Am I worthy? Am I good enough? Who do I think I am to want to be the person that somewhere within my consciousness I am called to be?

These questions – and similar ones – are asked each day by humans across the planet. I know, because I’ve counseled many people who struggle with these questions of worthiness. I know, because I’ve had the same self-doubts.

Each of us feels this internal tension – one part of us visualizing the greatest potential for our life and encouraging us to claim it and live it – another part of us looking out at the external world and judging ourselves as lacking in the abilities and skills we see in others “out there”. We are pushed to grow and pulled to stay in place.

Our Dynamic Tension

There is a natural tendency to seek the release of tension as soon as possible and return to a “relaxed state”. In the pressure we feel between growth and complacency, staying put is all too often the easier choice in relieving this tension. It’s easier to listen to the voices inside us that say we’re not worthy – and then do nothing towards living our calling – than it is to hold that tension a bit longer and dance with the energy that calls us to our higher state of evolution.

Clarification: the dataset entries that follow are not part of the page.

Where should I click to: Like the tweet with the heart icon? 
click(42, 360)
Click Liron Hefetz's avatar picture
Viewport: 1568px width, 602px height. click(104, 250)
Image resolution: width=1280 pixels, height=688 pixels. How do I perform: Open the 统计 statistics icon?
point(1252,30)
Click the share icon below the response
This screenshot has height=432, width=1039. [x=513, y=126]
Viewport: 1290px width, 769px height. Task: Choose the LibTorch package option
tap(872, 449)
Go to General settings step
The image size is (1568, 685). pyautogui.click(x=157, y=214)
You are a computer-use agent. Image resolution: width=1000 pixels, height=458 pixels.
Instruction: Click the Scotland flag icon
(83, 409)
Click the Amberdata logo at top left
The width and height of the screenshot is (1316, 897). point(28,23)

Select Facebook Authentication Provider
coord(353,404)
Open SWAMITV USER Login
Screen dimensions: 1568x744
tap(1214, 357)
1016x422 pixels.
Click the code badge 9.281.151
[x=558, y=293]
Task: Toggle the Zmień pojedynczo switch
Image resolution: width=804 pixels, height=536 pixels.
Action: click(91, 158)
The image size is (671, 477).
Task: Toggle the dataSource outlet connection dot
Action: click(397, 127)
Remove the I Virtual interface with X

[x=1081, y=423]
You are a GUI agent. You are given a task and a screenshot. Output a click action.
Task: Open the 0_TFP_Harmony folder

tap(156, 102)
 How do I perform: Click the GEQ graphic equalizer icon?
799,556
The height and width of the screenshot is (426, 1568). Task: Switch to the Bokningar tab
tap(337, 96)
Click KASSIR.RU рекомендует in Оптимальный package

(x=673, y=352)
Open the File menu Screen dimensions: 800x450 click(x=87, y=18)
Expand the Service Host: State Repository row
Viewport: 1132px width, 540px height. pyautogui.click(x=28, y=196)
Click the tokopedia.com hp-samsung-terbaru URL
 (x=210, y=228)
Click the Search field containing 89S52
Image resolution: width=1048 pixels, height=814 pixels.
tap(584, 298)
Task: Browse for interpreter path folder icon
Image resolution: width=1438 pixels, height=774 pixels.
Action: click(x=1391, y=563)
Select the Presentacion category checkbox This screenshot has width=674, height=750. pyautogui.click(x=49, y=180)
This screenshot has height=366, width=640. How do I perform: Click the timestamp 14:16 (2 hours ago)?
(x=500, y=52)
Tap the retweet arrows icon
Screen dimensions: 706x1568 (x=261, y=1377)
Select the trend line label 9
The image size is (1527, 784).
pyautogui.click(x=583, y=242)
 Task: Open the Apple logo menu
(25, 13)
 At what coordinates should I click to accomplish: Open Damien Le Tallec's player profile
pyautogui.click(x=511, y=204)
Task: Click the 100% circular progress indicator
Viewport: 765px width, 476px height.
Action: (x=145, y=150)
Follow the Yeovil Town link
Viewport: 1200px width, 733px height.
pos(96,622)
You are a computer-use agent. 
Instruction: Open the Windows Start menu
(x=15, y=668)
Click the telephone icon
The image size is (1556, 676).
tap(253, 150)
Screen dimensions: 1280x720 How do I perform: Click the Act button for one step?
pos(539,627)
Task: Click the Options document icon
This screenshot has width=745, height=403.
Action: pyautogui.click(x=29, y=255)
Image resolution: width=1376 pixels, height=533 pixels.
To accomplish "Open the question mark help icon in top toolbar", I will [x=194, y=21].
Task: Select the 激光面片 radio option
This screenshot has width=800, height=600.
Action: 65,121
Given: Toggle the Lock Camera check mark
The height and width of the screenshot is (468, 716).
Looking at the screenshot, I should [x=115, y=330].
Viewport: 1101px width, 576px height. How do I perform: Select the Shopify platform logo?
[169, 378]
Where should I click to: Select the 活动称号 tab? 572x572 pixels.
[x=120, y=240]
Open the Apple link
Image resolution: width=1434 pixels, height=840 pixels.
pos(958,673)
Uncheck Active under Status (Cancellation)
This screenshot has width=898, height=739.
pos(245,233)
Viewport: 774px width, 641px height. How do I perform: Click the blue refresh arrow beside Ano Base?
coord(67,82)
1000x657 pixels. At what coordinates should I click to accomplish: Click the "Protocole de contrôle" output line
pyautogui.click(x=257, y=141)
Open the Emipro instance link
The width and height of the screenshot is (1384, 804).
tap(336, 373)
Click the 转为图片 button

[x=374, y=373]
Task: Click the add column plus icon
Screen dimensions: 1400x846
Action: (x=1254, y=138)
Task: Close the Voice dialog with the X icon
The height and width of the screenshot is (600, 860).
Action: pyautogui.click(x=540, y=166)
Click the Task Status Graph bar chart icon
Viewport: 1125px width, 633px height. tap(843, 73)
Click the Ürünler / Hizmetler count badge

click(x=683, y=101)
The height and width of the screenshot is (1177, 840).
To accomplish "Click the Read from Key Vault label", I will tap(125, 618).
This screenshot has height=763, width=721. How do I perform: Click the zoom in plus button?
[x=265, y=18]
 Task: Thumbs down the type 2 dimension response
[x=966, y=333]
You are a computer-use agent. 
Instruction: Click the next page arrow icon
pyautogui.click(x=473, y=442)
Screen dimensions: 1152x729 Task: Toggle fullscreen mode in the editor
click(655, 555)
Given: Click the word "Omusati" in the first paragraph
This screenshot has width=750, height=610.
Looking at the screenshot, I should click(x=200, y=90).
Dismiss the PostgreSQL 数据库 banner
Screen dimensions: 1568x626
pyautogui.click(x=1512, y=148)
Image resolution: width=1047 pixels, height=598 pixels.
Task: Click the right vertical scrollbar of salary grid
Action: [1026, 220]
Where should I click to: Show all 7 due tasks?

Dynamic tension between the horizontal state of being and a vertical state of being is part of the evolutionary process. Horizontally, we want to stay as we are. Vertically, we want to grow to our highest potential. This is the same tension I wrote about recently in the interplay between agency and communion. Horizontally, every aspect of life from molecules to people (and beyond) moves with intentions designed to maintain our uniqueness, individuality and personal wholeness. Vertically, the same aspects of life are driven by intentions to be in communion with others – to play in the dance connectedness, to be in relationship, to transcend on some level our individuality.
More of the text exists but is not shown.